Au Royaume
Le Maroc des mauvais payeurs
Quand ce n’est pas «laà¢ouacher», c’est la guerre ou les attentats. Et quand ce n’est pas la guerre, ce sont les congés… puis le Ramadan. Va-t-on finir par payer ses fournisseurs un jour ?
«Comment se porte l’économie ?». A chaque fois que l’on pose cette question aux opérateurs économiques, la réponse est inévitablement la même : les affaires marchent plus ou moins bien selon la conjoncture. Mais, l’argent, lui, ne rentre pas.
Plus que le rythme de progression des affaires, c’est cette propension à exiger et concéder des délais de règlement de plus en plus longs qui étouffe les entreprises.

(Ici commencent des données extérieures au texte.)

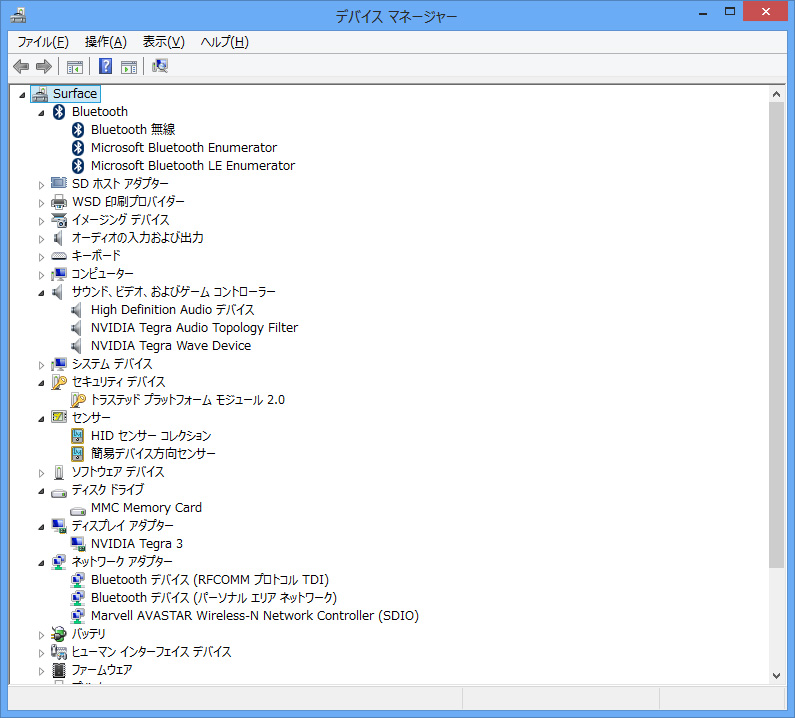795x718 pixels.
Task: Click the NVIDIA Tegra 3 display adapter icon
Action: coord(78,544)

Et il serait faux de croire que ce sont les seules PME, sous-capitalisées, qui jouent à ce jeu-là. Depuis deux ou trois ans, les grands groupes s’y sont mis aussi et les multinationales sont bien contentes de profiter de l’aubaine.
Le Maroc tout entier vit à l’heure du recouvrement difficile et toutes les raisons sont bonnes pour grignoter un mois ou deux. Quand ce ne sont pas les innombrables fêtes qui jalonnent l’année civile, c’est, au choix, la guerre en Irak, les attentats du 16 mai, les congés d’été et, bientôt, le Ramadan, qui servent de prétexte.
Mais voilà, en bout de course, il y a bien quelqu’un qui doit profiter de ce retard. Ce quelqu’un n’est pas le consommateur. Lui au moins n’a pas le choix et paie rubis sur l’ongle sinon en s’endettant auprès des établissements de crédit. D’ailleurs, il n’est pas étonnant de constater que les salariés présentent le plus faible taux de risque au sein du secteur bancaire.
A qui profite le crime alors ? Tout simplement à ceux qui, au milieu de la chaîne, sont de mauvaise foi. Ils placent l’argent des autres pour en tirer profit, ou, plus simplement, se mettent en redressement judiciaire.
Les conséquences sont connues. Ce sont les PME, le maillon le plus faible, qui se retrouvent in fine entre le marteau du banquier inflexible et l’enclume du fournisseur menaçant d’arrêter ses commandes.
Ce jeu-là doit cesser. Les mentalités doivent certes évoluer, mais l’Etat doit aussi les y forcer en étant plus regardant sur les mauvaises pratiques du commerce.
Est-il normal qu’en dehors du chèque tous les autres effets de commerce n’aient aucune crédibilité dans les affaires ?
Est-il normal que même le chèque en soit arrivé à moisir dans les tiroirs car les commerçants n’ont pas confiance en la justice ?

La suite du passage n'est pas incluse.